The most recent publication developed by Anabaptist Disabilities Network is the book, “Circles of Love,” featuring stories from various Anabaptist congregations who provide supportive communities for persons with disabilities and their families. Other resources published by ADNet include “Supportive Care in the Congregation: Providing a Congregational Network of Care for Persons with Significant Disabilities,” and “After We’re Gone: A Christian Perspective on Estate and Life Planning for Families that Include a Dependent Member with a Disability” (MennoMedia).

Contact Debbie Eisenbise for more information about the Anabaptist Disabilities Network and the Church of the Brethren disabilities ministry, at deisenbise@brethren.org or 800-323-8039.

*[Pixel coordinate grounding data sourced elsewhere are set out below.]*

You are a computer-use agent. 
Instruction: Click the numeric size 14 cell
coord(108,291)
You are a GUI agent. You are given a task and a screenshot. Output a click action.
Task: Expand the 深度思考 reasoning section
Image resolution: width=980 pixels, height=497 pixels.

4) CCEPI graduates first set of orphans and widows in skill acquisition

By Zakariya Musa

Photo courtesy of EYN / Zakariya Musa
In December 2015 CCEPI held a graduation ceremony for the first set of students to complete a new skills acquisition program. The program aids people who have been displaced by violence, mainly widows and orphans, to become self sustaining through learning skills to earn their own livelihoods.


Director of the Center for Caring and Peace Initiative (CCEPI) in Nigeria, Rebecca S. Dali, charged the first graduates of the Livelihood Skill Acquisition Center established by CCEPI to work hard by utilizing the materials such as knitting machines, sewing machines, and computers given to them to make them economically independent.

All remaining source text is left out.